South Dakota-based National American University is facing a class-action lawsuit for defrauding hundreds of its students, according to a Fox 4 TV report.
Earlier this week, six more students joined the lawsuit filed by two students in the Jackson County Circuit Court, who are suing the school for “fraudulent misrepresentation, negligent misrepresentation, civil conspiracy” and violating of the Missouri Merchandising Practices Act.”
The lawsuit seeking compensatory and punitive damages alleges the for-profit school of luring the students through deceptive marketing and recruiting schemes and enticing them to apply for federal student loan programs that they can’t payback.
“Collectively, we believe these tactics have systematically driven National American University’s enrollment practices and worked to the company’s great financial benefit, at the expense of its students, the federal government and the American taxpayers,” said Andrew K. Smith, attorney for Humphrey, Farrington & McClain, the firm representing the plaintiffs.

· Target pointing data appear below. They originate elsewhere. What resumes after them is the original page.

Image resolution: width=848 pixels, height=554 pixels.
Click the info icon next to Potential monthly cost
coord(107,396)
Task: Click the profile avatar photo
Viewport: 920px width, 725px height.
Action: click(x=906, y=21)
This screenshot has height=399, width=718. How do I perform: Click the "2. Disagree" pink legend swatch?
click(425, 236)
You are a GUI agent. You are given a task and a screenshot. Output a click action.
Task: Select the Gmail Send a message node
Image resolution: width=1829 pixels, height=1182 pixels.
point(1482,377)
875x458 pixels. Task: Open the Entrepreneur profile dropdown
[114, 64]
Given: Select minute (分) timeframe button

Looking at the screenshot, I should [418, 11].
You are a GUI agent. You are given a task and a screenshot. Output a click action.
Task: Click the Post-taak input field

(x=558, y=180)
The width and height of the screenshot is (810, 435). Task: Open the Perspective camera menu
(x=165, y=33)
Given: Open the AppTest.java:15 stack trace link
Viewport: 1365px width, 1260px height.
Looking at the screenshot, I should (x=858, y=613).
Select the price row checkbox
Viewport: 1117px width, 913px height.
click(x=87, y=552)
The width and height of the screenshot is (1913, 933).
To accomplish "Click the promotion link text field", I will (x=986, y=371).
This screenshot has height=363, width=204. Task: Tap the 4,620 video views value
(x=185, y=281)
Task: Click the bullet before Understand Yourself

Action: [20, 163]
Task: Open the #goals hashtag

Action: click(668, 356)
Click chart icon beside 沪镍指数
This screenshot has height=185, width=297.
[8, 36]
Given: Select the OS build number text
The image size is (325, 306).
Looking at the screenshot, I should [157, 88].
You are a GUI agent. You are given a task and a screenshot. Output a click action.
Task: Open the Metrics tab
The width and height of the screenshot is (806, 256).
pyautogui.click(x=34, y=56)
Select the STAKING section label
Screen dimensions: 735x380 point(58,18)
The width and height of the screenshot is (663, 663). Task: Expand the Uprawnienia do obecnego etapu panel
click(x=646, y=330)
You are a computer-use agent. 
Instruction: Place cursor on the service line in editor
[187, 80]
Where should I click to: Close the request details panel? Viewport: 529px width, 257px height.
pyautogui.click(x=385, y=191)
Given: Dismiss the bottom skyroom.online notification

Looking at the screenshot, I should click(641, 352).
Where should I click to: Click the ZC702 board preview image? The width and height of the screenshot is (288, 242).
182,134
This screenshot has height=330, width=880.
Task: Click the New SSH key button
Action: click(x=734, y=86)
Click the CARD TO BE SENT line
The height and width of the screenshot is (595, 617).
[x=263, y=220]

Furthermore, the school is accused of lying about the cost of attending the college, the quality of programs and staff and employment prospects after graduation.
Lately, the school has closed many of its physical campuses amid declining enrollments and financial troubles.
“All of that waste and time, lingering on that they did to us, played a major part in me not having my career now, my degree now,” NAU student Zaimah Muhammad told Fox 4 TV.
“It was humiliating to me once everything came together. I’m like, wow. National American University was bogus, a hoax,” Muhammad said.
The Department of Education and its Secretary Betsy DeVos is long accused of not processing the claims of loan forgiveness under the Obama-era Borrower Defense Regulations, aimed at providing relief to debt-ridden students defrauded by higher education programs.
In June, 160,000 former for-profit college students sued the Education department in the U.S. District Court for the Northern District of California for failing to cancel their debts. Plaintiffs accused the department of “intentionally” ignoring students’ claims, not taking action to resolve them, and forcibly collecting loans that may not be valid.